■ SUPPLIED PASSAGE ■

-- Opening Marker --

Also, look for a letter from your lender describing options for avoiding foreclosure, along with instructions and applications for any programs that might apply to you.
Your mortgage servicer should also provide a contact person, who should be available by phone to answer your questions and provide accurate information about your options for avoiding foreclosure. By law, this person should be assigned to you within 45 days after your loan becomes delinquent, according to the Consumer Financial Protection Bureau.
If you feel you aren’t getting proper assistance from your mortgage servicer, file a complaint online with the CFPB, or call (855) 411-CFPB.
Ways to avoid foreclosure
Here are some options your lender may offer to avoid foreclosure. You may want to seek legal advice before going any of these routes:
Mortgage repayment plan: If you suffer a short-term financial setback (i.e. expensive car repairs, a medical emergency), your lender may provide some breathing room by agreeing to let you pay off your missed payment in two installments over the next two months.
Loan modification: Mortgage servicers can adjust the terms of your loan — most often by lengthening the amortization schedule, lowering the interest rate or rolling the delinquent amount into the loan and re-amortizing the new balance — to help you bring the loan current.
Deed-in-lieu of foreclosure: A deed-in-lieu of foreclosure is when you turn over your home to a lender voluntarily to avoid foreclosure proceedings. In some instances, going this route could help you avoid paying the remaining loan balance on your mortgage but that depends on your lender’s rules and the state you live in. Before you get a deed-in-lieu of foreclosure, ask your lender if they will waive any deficiency, which is the difference between your home’s value and what you still owe on the mortgage.
Short sale: A short sale happens when the lender allows you to sell the house for less than the outstanding loan amount, takes the proceeds and forgives any remaining debt. A real estate agent with experience in short sales may be able to help you find a buyer and guide you through the lengthy process of obtaining the necessary bank approvals.
Short refinance: The lender forgives some of your debt and refinances the rest into a new loan. This type of refi was more common in the aftermath of the mortgage crisis and may not be available for most homeowners now.
Refinance with a “hard money” loan: You won’t like the high rates and fees of a hard money loan — one from a private lender, often an individual — but it may buy you time to sell your home and avoid foreclosure.
Get free expert help: Speak to a HUD-approved housing counselor
If you aren’t getting anywhere with your mortgage company, you can obtain free advice and support from a housing counselor sponsored by the U.S. Department of Housing and Urban Development (HUD). An expert from a housing counseling agency can guide you as you try to work with your mortgage company to avoid foreclosure.
Beware of foreclosure rescue scams
Unfortunately, scammers masquerading as legitimate housing counselors often try to take advantage of homeowners who are vulnerable. As you work through your mortgage issue, keep a skeptical eye out for fake programs and scams.
Warning signs of a scam include organizations that require advance payment or that guarantee to fix your foreclosure problems.
In particular, beware of offers to help you get a loan modification through the federal HAMP Program, a federal loan modification program that expired at the end of 2017. In the past, fraudsters have told homeowners that they were approved for the program as a way to trick them into sending money.
Also watch out for phone calls or mail solicitations that appear to be from your mortgage company, but direct you to send payments to an unfamiliar address that doesn’t match the one on your mortgage statement.
If you’re having difficulty making your house payments, your best bet is to reach out to your lender and a HUD-approved housing counselor as soon as possible. This will improve your chances for a happy resolution that helps you avoid the financial and emotional pain of foreclosure.

-- Closing Marker --

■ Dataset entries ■
-- Opening Marker --

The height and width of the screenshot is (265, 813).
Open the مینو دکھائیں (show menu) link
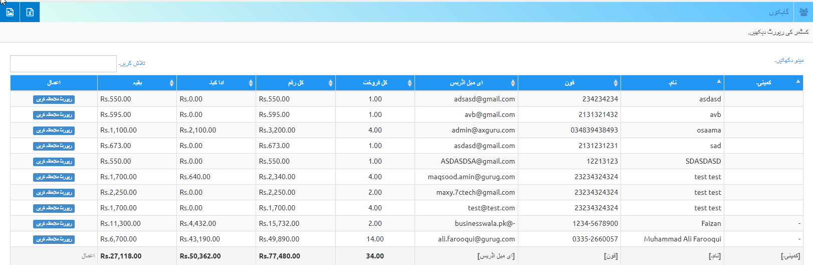click(x=789, y=61)
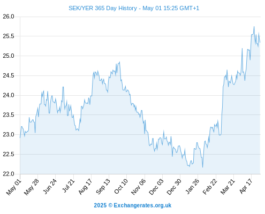Viewport: 265px width, 214px height.
Task: Click the 24.0 y-axis value
Action: click(9, 95)
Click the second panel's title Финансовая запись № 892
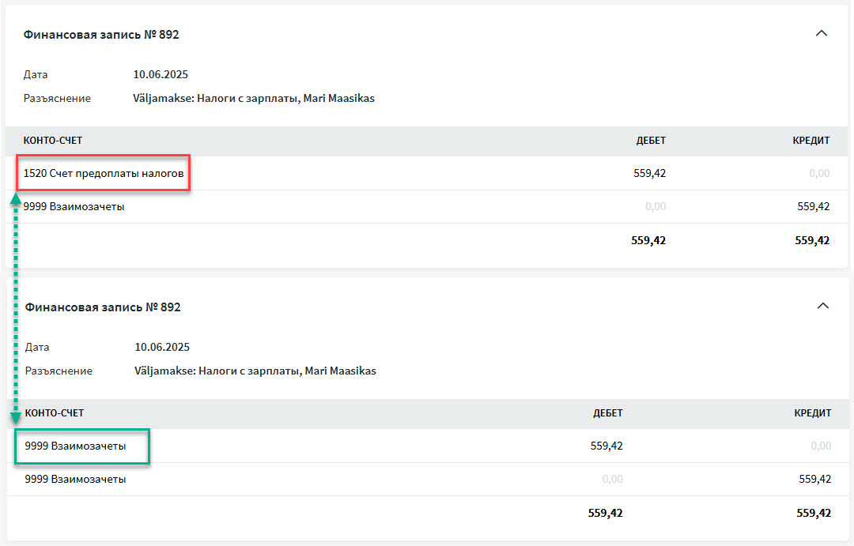The width and height of the screenshot is (854, 546). 103,307
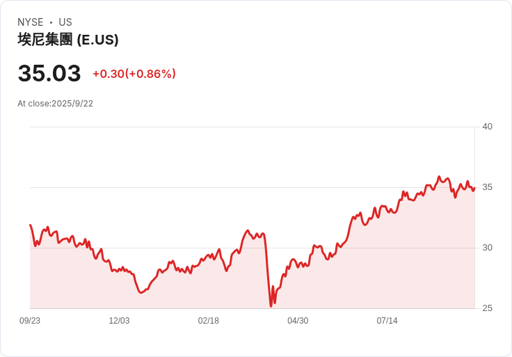Click the chart's highest peak above 35
The width and height of the screenshot is (512, 357).
tap(439, 177)
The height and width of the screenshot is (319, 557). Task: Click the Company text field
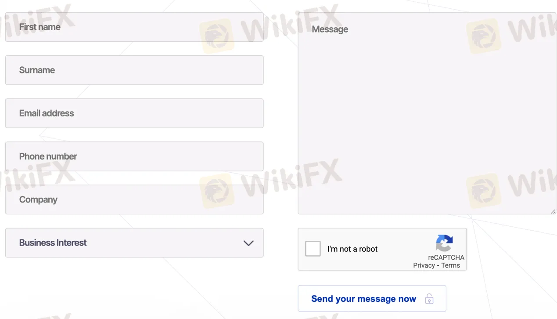(x=134, y=199)
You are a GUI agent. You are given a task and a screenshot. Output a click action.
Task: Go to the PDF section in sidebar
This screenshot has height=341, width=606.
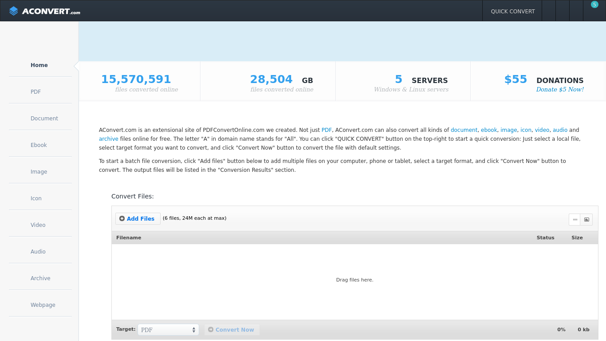tap(35, 92)
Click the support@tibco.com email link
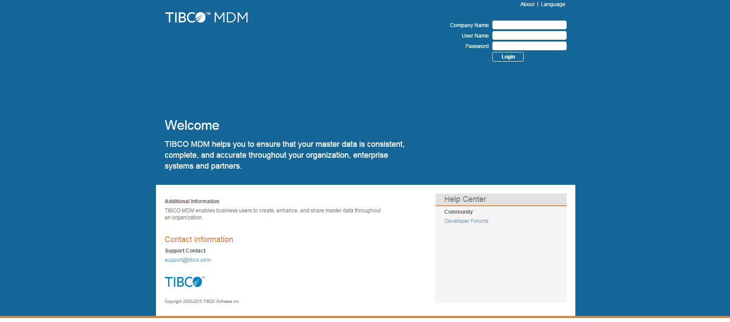Image resolution: width=730 pixels, height=322 pixels. click(x=187, y=260)
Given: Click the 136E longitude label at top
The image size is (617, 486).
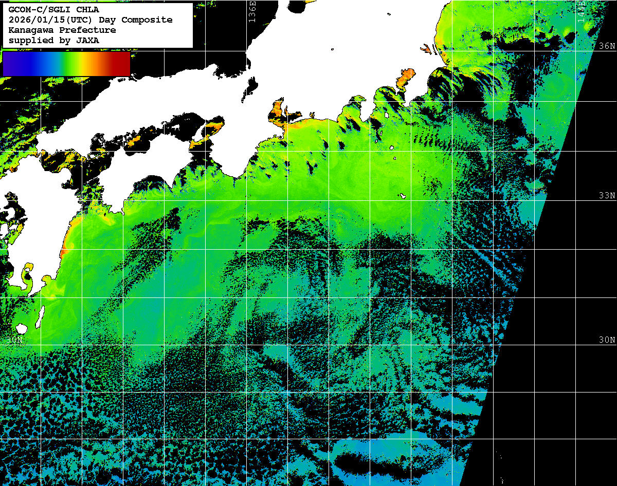Looking at the screenshot, I should coord(252,11).
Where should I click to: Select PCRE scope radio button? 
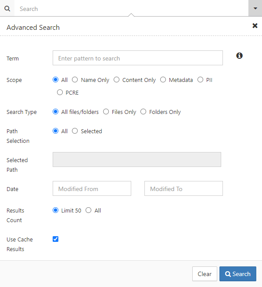60,92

-- Closing Marker --

■ COMPLETE THE FOLLOWING ■
A) Answer these questions from the passage on avoiding foreclosure:
(i) Within how many days after a loan becomes delinquent should the servicer assign a contact person?
(ii) When did the federal HAMP Program expire?
(iii) Under a mortgage repayment plan, how might the missed payment be paid off?
B) From the passage on avoiding foreclosure, print the part starting at "If you feel" and ending at "next two months.".
C) Name each option listed under the heading "Ways to avoid foreclosure" in the passage on avoiding foreclosure.

■ RESPONSES ■
A)
(i) Within 45 days.
(ii) At the end of 2017.
(iii) In two installments over the next two months.

B)
If you feel you aren’t getting proper assistance from your mortgage servicer, file a complaint online with the CFPB, or call (855) 411-CFPB.
Ways to avoid foreclosure
Here are some options your lender may offer to avoid foreclosure. You may want to seek legal advice before going any of these routes:
Mortgage repayment plan: If you suffer a short-term financial setback (i.e. expensive car repairs, a medical emergency), your lender may provide some breathing room by agreeing to let you pay off your missed payment in two installments over the next two months.

C)
Mortgage repayment plan
Loan modification
Deed-in-lieu of foreclosure
Short sale
Short refinance
Refinance with a "hard money" loan